Essa semana, conversando com uma potencial cliente de um escritório de advocacia, ouvimos uma história que chamou a atenção. Eles começaram a aplicar testes de lógica no processo seletivo.

A ideia era clara: medir raciocínio e capacidade de resolver problemas. Ela comentou como eles ficaram animados com um candidato que praticamente "gabaritou" a prova.

Mas, talvez surpresa talvez não, não durou nem o período de experiência no escritório.

O motivo? Era fraquíssimo em redação e as petições e peças dele precisavam ser revisadas sem exceção.

Em suma, era um profissional ótimo no que pouco importava e fraco no que era essencial.

Cada função tem sua régua

Esse tipo de situação é mais comum do que parece. Muitas empresas acumulam etapas e testes porque “é o que se faz” ou porque alguém recomendou.

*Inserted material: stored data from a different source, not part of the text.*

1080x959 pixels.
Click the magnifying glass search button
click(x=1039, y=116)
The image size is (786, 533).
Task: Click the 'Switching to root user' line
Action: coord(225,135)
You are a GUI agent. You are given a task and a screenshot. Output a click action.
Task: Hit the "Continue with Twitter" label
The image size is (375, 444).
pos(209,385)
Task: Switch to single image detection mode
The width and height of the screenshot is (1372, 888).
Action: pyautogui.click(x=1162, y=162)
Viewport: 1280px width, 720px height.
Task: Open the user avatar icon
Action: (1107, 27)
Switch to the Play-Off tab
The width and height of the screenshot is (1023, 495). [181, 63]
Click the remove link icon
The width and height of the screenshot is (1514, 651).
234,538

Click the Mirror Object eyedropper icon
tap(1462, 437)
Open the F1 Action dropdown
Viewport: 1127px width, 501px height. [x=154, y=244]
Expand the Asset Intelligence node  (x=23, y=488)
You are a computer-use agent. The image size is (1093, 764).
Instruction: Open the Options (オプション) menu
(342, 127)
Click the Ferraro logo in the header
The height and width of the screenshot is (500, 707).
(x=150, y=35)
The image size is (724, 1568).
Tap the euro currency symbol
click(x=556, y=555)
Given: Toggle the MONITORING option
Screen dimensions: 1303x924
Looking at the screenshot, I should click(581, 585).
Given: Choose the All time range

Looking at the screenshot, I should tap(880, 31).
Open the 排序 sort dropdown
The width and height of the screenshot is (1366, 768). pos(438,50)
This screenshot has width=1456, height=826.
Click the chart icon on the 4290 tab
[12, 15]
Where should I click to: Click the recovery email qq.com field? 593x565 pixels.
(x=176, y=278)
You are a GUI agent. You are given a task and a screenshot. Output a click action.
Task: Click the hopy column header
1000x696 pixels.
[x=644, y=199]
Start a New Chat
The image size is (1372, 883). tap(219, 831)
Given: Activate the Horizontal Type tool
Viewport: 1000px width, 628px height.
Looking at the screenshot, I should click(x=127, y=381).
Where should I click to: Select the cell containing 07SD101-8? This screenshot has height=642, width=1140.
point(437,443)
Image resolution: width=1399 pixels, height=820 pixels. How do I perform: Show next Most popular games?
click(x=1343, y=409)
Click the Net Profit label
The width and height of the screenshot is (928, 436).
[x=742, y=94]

Mas esquecem de olhar para o que realmente importa no dia a dia da função.

Segundo a McKinsey, 87% das empresas já enfrentaram gaps de habilidades nos últimos anos. Em grande parte dos casos, o problema não é falta de avaliações; mas são testes que avaliam as competências erradas.

No caso do escritório, não adiantava medir lógica se o diferencial estava na escrita clara, na argumentação, na forma de comunicar.

O erro é usar a régua errada.

Em uma edição recente, falei sobre destilar o perfil necessário para cada posição e isso inclui entender bem as tarefas que serão desempenhadas e, por consequência, as aptidões relevantes.

Muito mais do que focar na "faculdade x" ou no "curso y", entender - e avaliar - as habilidades necessárias ao profissional é uma forma bem mais assertiva de recrutar.